We drove south to Bakersfield where we stayed at the local Costco for the night. On the pro side for staying at Costco, it closes early, and then we were the only ones in a private lot. It was very quiet and felt very safe. On the con side, we had to wait until the next morning to go shopping. There is something nice about being able to grocery shop at midnight in Walmart.
The temperature got much warmer, and hit 92F. Harold has a hard time recognizing the temperatures on the west coast and the desert. Being from Arkansas, he is used to the high humidity there, so when it hits the 90’s here it just doesn’t feel that hot to him. He always guesses the temperatures here are at least 10 degrees cooler. When I got heatstroke cycling in 102F heat, a few years ago, he was telling me it was at most 80F.
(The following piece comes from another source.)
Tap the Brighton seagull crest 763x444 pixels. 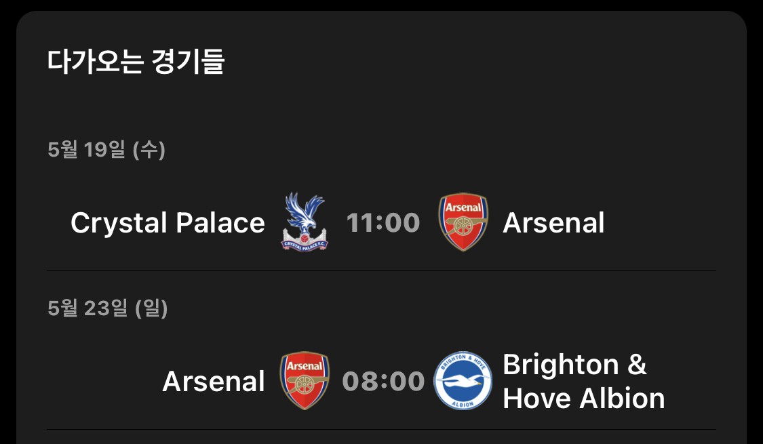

Just about 12 miles past Barstow, is a small town named Yermo, that is more of a trucker’s outpost. It has a couple of gas stations, a few restaurants, an airport, and our overnight location for the night, Peggy Sue’s 50’s Diner.
We found Peggy Sue’s by way of our Harvest Hosts membership. It’s an old roadside diner built in 1954 that has stuck to it’s original design, food, and ambience. The walls are lined with photos of the owners and staff with all sorts of famous people who have come through here. They have a diner-saur park out back, a gift shop, candy shop and ice cream bar, and allow truckers and RVs to stay overnight in their lot.
Right across the road is the Barstow-Daggett County Airport, where we were excited to see hundreds of military vehicles being loaded and offloaded from open train decks.
We went inside for dinner and not surprisingly there was little for me to eat here. Harold opted for the liver and onions (Yuck! Even when I was a meat eater, I hated liver!) and I had a grilled cheese sandwich. Harold really enjoyed his dinner. I thought mine was just okay, about what I’d expect from grilled cheese in a diner.
The next morning, the temperature heated up quickly and sat at about 83F at noon and 94F by the time we pulled out to get on our way . We were perfectly fine working in the trailer without a/c, but the dogs get tired out quickly when we take them outside for a walk. Ironically, Teddy was rescued in this area, somewhere in San Bernardino county, and he’s the one who seems to be more uncomfortable here. Toonie thrives in this weather and could lay out all day in the dust. Of course, her breed is from Mexico, and Teddy’s is from Tibet. Their DNA is showing.
I heard from my parents that they were close by and would be driving by soon, so they stopped in and stayed long enough for my Mother and I to have a couple of glasses of wine. Then they were on their way out west to the coast, and we headed southeast to Quartzsite, AZ.